The bad news was that the establishment initially resisted their attempts to obtain a therapeutic distillate of the oil for their child. The good news was that the parents eventually found a professional who would create the distillate. Astonishingly, the compound halted the progression of the disease (the actual Lorenzo died last year of aspiration pneumonia, having lived to an incredible age of 30 years). In this film, members of the scientific community were portrayed as churlish, narrow-minded, and subject to group-think. We can be all these things, of course—research is a very human enterprise—but coming on the same day as the report of Jesse’s death, it didn’t feel like a very good day to be a scientist.

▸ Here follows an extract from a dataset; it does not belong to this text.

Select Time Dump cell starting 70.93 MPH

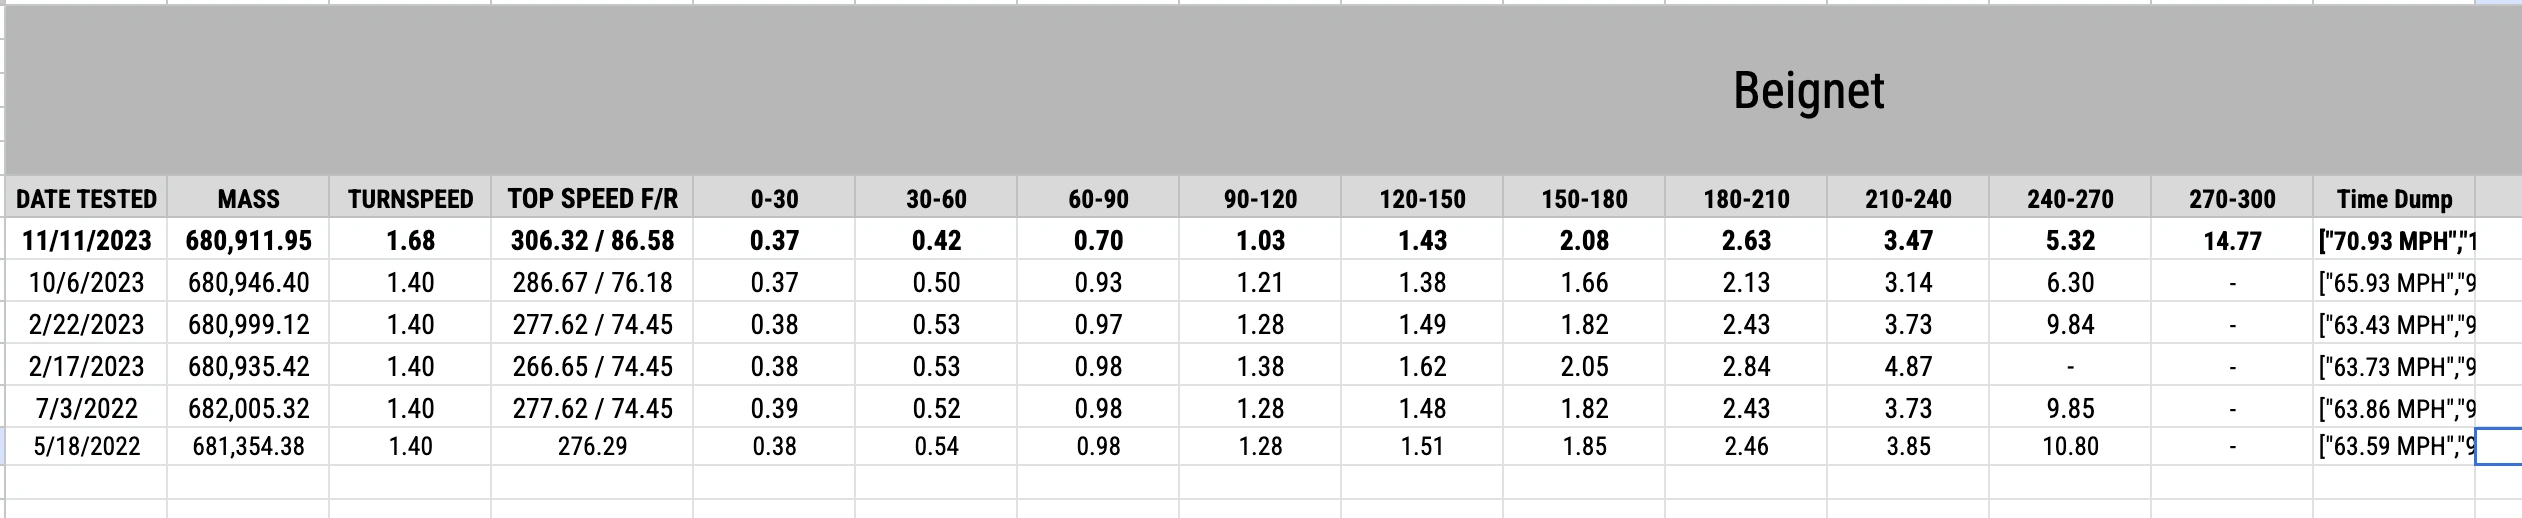[x=2394, y=240]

Happily, gene therapy technologies have undergone a powerful revolution. Since Jesse’s failed trial, additional safety procedures and oversight activities have been put into play. Existing experimental protocols have been modified. Combined with technical advances in gene replacement strategies, the changes have resulted in a number of clinical success stories. One extraordinary achievement occurred this fall and involved ALD, Lorenzo’s disorder. The achievement brought back a reminder not only of the day I saw the movie but also of how far we’ve come since then. I want to tell you about what happened. I start with some background information about ALD, then move to an experiment that, at this writing, shows enormous promise.
ALD is a demyelinating disease of the CNS. The mutations responsible for the disorder occur in a gene called ABCD1, which encodes an adenosine triphosphate–binding transporter protein. The protein normally hangs out in the membranes of peroxisomes of both oligodendrocytes and microglial cells. In its role as a peroxisomal transporter, it happily degrades very long-chain fatty acids in these cells. A loss of this function inhibits normal myelination maintenance by these cells.
Not surprisingly, active multifocal brain demyelination occurs in affected children, with an active degradation phase that manifests around age 6 years. Death usually occurs before puberty. It is a remarkable tribute to Lorenzo’s parents that their son lived so long.
Once there is onset of the lesion phase, it is impossible to stop the degradation, which is why therapeutic interventions are best initiated at the earliest ages possible. The only effective treatment to date is hematopoietic stem cell (HSC) therapy, classic stem cell transplantation therapy. It works by supplying replacement microglial cells derived from donor bone marrow myelomonocytic sources. There are limitations to this therapy, of course, ranging from the limited pool of compatible donors to its high fatality rate.